* _WHAT TO DO_: A stretch of the entries below is to be set down exactly, running from the line with "Task: Enable the Join CEIP checkbox" through the line with "Click the 表单名称", both included, and no other line.

------------

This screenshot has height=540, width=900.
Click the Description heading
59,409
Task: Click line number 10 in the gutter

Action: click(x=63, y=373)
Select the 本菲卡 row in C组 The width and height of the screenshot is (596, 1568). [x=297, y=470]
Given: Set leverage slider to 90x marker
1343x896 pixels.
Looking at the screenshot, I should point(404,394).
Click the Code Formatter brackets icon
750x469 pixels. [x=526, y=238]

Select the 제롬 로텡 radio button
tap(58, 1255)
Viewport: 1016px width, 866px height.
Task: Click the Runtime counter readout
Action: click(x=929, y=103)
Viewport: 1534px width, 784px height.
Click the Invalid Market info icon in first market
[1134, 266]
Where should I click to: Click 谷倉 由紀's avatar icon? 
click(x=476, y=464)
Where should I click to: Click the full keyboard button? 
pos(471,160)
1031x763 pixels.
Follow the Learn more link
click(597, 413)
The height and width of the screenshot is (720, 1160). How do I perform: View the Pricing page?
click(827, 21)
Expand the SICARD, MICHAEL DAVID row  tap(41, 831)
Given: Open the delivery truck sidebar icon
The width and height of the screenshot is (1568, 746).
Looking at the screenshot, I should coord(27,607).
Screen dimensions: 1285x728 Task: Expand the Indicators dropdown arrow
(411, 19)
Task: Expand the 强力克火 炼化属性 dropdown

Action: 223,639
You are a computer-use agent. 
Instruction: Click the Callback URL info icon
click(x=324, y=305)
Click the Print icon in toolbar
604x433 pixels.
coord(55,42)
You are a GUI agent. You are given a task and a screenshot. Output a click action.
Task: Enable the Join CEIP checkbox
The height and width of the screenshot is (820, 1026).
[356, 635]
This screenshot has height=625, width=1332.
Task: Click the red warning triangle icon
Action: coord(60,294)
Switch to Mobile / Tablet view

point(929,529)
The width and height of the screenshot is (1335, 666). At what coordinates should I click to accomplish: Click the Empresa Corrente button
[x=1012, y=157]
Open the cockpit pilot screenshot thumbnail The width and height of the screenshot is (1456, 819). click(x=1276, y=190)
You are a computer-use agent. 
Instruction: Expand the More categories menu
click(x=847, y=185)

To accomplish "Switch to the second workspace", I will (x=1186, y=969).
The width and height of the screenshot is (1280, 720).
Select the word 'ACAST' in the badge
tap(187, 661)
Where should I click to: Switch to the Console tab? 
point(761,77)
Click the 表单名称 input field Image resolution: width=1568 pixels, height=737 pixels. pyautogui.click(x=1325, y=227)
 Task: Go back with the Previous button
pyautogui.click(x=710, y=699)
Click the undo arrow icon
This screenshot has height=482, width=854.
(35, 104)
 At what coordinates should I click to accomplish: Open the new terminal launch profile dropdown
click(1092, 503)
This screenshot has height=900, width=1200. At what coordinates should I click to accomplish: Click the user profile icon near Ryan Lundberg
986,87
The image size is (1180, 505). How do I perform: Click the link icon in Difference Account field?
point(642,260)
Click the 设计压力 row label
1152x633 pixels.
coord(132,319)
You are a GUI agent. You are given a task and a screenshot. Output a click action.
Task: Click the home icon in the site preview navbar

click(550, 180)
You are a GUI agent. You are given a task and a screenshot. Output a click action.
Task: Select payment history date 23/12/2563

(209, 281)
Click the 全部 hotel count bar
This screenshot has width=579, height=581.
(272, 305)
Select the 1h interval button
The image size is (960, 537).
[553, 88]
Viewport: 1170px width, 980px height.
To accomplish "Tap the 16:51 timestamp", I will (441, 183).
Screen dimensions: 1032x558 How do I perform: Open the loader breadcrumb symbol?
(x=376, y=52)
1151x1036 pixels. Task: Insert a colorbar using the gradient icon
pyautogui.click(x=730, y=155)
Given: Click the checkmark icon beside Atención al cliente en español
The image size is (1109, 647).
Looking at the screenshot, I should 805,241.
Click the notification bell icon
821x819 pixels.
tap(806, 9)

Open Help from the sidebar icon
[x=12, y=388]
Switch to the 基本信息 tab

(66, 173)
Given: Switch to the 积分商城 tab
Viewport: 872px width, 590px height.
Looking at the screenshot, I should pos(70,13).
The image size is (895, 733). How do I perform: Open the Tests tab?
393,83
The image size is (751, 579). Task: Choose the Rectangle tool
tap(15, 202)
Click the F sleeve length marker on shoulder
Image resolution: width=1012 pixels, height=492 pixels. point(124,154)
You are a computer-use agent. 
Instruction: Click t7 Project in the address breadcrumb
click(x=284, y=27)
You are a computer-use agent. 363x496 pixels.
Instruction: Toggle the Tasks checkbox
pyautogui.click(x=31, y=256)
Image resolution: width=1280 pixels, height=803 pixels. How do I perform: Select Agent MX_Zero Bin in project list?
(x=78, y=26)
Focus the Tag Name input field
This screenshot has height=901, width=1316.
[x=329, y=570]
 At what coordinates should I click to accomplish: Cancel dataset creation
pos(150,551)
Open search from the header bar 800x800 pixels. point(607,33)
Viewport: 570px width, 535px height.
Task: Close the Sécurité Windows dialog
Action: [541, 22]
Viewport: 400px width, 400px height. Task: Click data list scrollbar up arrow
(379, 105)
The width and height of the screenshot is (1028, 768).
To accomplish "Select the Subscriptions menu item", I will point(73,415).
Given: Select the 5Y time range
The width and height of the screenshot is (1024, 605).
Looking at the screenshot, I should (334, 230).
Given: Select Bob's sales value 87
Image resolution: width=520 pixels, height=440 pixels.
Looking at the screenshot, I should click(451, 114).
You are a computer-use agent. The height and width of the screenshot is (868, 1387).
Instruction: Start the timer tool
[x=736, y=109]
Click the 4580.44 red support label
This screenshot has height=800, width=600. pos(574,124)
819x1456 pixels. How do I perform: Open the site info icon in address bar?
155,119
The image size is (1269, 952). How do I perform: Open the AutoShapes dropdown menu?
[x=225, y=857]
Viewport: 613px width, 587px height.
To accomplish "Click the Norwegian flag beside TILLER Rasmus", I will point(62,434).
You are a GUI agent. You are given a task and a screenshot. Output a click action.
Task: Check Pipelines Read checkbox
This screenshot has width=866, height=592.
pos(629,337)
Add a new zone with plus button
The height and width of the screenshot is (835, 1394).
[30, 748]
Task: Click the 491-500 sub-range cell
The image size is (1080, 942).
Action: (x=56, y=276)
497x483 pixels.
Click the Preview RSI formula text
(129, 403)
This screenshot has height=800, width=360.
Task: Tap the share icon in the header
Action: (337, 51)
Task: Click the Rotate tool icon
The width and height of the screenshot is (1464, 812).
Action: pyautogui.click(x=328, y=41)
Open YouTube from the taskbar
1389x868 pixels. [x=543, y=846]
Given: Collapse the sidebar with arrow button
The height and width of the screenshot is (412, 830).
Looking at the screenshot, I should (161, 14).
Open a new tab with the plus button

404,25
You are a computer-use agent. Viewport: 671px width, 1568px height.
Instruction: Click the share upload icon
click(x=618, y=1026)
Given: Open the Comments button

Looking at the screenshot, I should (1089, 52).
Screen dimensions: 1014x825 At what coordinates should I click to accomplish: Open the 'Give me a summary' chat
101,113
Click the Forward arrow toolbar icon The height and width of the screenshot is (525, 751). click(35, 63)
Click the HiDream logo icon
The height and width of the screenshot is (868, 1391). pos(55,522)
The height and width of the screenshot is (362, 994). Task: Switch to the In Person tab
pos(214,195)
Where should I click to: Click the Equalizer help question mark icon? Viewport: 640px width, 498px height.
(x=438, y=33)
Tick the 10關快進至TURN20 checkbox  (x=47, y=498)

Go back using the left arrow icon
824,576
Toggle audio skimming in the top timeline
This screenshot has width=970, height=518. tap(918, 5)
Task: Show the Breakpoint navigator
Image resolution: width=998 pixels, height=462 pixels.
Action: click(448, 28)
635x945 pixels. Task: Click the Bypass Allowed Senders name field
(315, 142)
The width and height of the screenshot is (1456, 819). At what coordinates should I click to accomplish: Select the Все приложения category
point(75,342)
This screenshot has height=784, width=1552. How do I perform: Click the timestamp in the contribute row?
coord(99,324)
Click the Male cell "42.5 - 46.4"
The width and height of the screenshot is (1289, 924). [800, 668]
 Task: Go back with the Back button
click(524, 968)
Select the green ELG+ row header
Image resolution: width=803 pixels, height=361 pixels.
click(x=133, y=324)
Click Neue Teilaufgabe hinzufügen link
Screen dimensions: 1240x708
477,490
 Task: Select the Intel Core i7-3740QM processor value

------------

* _TASK OUTPUT_:
Task: Enable the Join CEIP checkbox
The height and width of the screenshot is (820, 1026).
[356, 635]
This screenshot has height=625, width=1332.
Task: Click the red warning triangle icon
Action: coord(60,294)
Switch to Mobile / Tablet view

point(929,529)
The width and height of the screenshot is (1335, 666). At what coordinates should I click to accomplish: Click the Empresa Corrente button
[x=1012, y=157]
Open the cockpit pilot screenshot thumbnail The width and height of the screenshot is (1456, 819). click(x=1276, y=190)
You are a computer-use agent. 
Instruction: Expand the More categories menu
click(x=847, y=185)

To accomplish "Switch to the second workspace", I will (x=1186, y=969).
The width and height of the screenshot is (1280, 720).
Select the word 'ACAST' in the badge
tap(187, 661)
Where should I click to: Switch to the Console tab? 
point(761,77)
Click the 表单名称 input field Image resolution: width=1568 pixels, height=737 pixels. pyautogui.click(x=1325, y=227)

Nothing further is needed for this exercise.